Special to The B.C. Catholic
COQUITLAM—Local Catholics and Lutherans chose to celebrate unity, rather than division, on the 500th anniversary of the Reformation that tore the two traditions apart.
About 300 people gathered at St. Clare’s Catholic Church for a joint prayer service led by Archbishop J. Michael Miller, CSB, and Lutheran Bishop Greg Mohr Oct. 1.
“The sight of the leaders of both of our churches leading the assembly in worship was a very hopeful sign for the future,” said Eric Krushel, pastor of Good Shepherd Lutheran Church in Coquitlam.
“There was a strong feeling of good will in the church and the voices melding together in song was such a powerful and audible sign of the unity we seek.”
The year 2017 marks 500 years since Martin Luther initiated the Reformation. It also marks 50 years since the launch of the Roman Catholic-Lutheran Dialogue, an international effort to mend relationships between the two churches.
Today, reform means something very different. It means working against the status quo of separation and working for a renewed relationship based on the core commitments of our faith.
Krushel said the prayer service at St. Clare’s marked a massive shift in how Catholics and Lutherans interact and understand each other.
“This anniversary is not just about celebrating Lutheran heritage and culture, but it’s about moving forward. It’s about redefining the word reform. For so long the word reform meant defining ourselves as Lutherans against our Roman Catholic brothers and sisters,” he said.
“Today, reform means something very different. It means working against the status quo of separation and working for a renewed relationship based on the core commitments of our faith.”
The liturgy at St. Clare’s was based on From Conflict to Communion, a document published in 2013 by the International Lutheran-Roman Catholic Commission on Unity. Participants prayed using sections of the document that underlined themes of thanksgiving and repentance, and Bishops Miller and Mohr gave homilies on the Gospel of John, encouraging those present to be a visible sign of Christian unity.
The core of the program revolved around five commitments made by the whole congregation.
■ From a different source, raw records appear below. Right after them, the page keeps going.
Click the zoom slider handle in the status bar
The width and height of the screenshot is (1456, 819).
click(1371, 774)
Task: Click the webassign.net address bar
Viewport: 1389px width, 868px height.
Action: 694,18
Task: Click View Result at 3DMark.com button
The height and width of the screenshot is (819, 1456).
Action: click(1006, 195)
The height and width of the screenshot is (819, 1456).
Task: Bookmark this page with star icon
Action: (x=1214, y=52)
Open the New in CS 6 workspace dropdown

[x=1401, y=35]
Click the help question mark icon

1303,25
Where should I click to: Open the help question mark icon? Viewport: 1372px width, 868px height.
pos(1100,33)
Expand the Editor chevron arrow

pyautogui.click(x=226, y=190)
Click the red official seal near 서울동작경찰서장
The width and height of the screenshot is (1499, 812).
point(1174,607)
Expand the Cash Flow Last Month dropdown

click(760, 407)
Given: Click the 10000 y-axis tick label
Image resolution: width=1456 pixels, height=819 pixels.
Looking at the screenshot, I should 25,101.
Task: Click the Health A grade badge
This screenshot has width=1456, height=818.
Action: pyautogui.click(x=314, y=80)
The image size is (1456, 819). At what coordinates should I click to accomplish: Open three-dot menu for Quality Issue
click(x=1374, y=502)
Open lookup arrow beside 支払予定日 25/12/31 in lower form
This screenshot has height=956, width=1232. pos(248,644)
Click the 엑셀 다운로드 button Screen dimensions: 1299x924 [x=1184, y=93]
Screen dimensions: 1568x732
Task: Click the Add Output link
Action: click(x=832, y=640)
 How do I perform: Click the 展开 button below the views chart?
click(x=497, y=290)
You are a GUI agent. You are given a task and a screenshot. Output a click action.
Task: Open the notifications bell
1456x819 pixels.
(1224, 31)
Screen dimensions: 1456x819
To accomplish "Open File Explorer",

Five people, led by eight-year-old Dominic Friesen, carried candles to the altar to represent these commitments:
Catholics and Lutherans should
always begin from the perspective of unity, not division, to strengthen what
they hold in common.
2) Lutherans and Catholics must let themselves continuously be transformed by the encounter with the other and by the mutual witness of faith.
3) Catholics and Lutherans should commit themselves to seek visible unity, to elaborate on what this means in concrete steps, and to strive repeatedly toward this goal.
4) Lutherans and Catholics should jointly rediscover the power of the Gospel of Jesus Christ for our time.
5) Catholics and Lutherans should witness together to the mercy of God in proclamation and service to the world.
Krushel said it was a solemn, yet joy-filled moment. “The service felt for me like a point of no return … in the sense that there has been a commitment made to moving forward together and that there’s no going back for either of our churches to the divisive and suspicious ways of the past.”
The prayer service was followed by a reception that gave participants an opportunity to dialogue and to share their stories.
Another event aimed at bringing Catholics and Lutherans together, this time to talk about Mary and the saints, will be held Nov. 25 at Good Shepherd Lutheran Church.